BRIEF: Repeat exactly, and only, the lines of the entries below from the one with "Open the MARKETS dropdown menu" through the one with "Open the Sort", both ends included.

INPUT FOR THIS TASK:
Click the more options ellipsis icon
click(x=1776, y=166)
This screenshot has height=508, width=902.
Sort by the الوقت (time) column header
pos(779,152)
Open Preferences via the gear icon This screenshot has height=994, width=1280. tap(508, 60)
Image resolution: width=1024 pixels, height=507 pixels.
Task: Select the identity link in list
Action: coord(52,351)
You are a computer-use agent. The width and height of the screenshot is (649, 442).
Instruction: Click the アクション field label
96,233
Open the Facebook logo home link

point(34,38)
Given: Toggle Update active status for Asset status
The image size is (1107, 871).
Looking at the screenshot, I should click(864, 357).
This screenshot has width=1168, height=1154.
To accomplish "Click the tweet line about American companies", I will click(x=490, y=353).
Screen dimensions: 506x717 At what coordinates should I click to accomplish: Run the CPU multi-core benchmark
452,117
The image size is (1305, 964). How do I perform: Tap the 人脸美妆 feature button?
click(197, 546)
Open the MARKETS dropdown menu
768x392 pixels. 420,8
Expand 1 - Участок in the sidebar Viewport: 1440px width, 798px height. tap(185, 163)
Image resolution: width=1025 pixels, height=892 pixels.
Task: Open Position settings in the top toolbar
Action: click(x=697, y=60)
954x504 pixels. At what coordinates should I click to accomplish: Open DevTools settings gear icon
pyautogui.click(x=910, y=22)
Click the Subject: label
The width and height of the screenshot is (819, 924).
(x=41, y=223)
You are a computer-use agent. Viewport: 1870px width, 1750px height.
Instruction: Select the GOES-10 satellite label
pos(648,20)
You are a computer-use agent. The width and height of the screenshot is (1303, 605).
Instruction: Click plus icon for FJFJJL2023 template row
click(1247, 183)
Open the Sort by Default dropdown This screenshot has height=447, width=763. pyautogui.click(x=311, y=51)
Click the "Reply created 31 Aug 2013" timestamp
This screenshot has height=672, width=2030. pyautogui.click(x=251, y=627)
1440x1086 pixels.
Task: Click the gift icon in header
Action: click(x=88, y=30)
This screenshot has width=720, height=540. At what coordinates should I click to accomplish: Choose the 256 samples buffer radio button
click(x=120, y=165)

OUTPUT BELOW:
Open the MARKETS dropdown menu
768x392 pixels. 420,8
Expand 1 - Участок in the sidebar Viewport: 1440px width, 798px height. tap(185, 163)
Image resolution: width=1025 pixels, height=892 pixels.
Task: Open Position settings in the top toolbar
Action: click(x=697, y=60)
954x504 pixels. At what coordinates should I click to accomplish: Open DevTools settings gear icon
pyautogui.click(x=910, y=22)
Click the Subject: label
The width and height of the screenshot is (819, 924).
(x=41, y=223)
You are a computer-use agent. Viewport: 1870px width, 1750px height.
Instruction: Select the GOES-10 satellite label
pos(648,20)
You are a computer-use agent. The width and height of the screenshot is (1303, 605).
Instruction: Click plus icon for FJFJJL2023 template row
click(1247, 183)
Open the Sort by Default dropdown This screenshot has height=447, width=763. pyautogui.click(x=311, y=51)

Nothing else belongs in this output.